Ron Jeremy,
The Hardest (Working) Man in Showbiz
(It, 2008)


Ron Jeremy's memoir characterizes his life perfectly. Ron Jeremy is an actor, an adult-film superstar, a comedian and an all-around hard working man. He's been in nearly 2,000 films and directed well over 100 himself. He travels the country for appearances year-round. He loves adult conventions and he occasionally performs on the comedy circuit. He's always willing to pose with a fan, always willing to mock himself for a good laugh and likes to enjoy good food and drink.

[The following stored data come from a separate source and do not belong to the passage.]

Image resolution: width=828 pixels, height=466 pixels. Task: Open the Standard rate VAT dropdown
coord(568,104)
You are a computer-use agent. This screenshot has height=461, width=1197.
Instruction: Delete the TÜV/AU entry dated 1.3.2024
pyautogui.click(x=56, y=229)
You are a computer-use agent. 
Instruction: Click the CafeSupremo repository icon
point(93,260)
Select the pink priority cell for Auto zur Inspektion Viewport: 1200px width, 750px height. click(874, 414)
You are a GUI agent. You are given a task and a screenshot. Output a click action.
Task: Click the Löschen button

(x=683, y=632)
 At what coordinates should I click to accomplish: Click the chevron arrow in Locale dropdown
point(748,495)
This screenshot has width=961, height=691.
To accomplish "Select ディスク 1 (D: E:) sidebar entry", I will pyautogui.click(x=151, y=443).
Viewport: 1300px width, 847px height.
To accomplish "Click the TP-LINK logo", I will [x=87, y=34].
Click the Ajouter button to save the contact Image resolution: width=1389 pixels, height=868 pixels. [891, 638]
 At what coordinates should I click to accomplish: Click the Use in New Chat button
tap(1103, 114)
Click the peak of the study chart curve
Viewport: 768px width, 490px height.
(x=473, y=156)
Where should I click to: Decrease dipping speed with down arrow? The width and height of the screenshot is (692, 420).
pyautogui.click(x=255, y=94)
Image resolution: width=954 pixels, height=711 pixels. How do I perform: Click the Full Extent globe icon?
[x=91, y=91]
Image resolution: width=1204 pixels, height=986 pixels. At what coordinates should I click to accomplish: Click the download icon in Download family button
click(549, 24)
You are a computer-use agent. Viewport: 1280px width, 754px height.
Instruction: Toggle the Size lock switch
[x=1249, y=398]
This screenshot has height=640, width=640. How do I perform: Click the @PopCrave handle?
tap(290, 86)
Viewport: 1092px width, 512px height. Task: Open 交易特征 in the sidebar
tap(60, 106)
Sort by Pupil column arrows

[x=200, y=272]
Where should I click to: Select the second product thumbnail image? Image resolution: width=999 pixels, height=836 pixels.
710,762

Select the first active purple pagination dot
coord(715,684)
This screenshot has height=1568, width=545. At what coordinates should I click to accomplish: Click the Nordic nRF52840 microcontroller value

It's only natural that Jeremy's memoir is a string of laugh-out-loud funny anecdotes, organized into chapters by subject matter and chronology. Jeremy's had a few struggles with the law (and seen friends have much worse ones with vice squads), but overall, he's a jolly man who loves life, and his memoir reflects that. He doesn't get overly introspective or take an academic look at his life and career, and that's exactly what Jeremy's fans should expect from him. This memoir is Ron Jeremy through-and-through: vulgar with charm, rampantly self-promoting and celebratory of life. Sure, he drops names, but he usually constrains that to footnotes, and boy did I chuckle at some of those footnotes. He includes plenty of pictures with celebrities, and plenty of pictures of himself in absolutely ridiculous costumes and settings.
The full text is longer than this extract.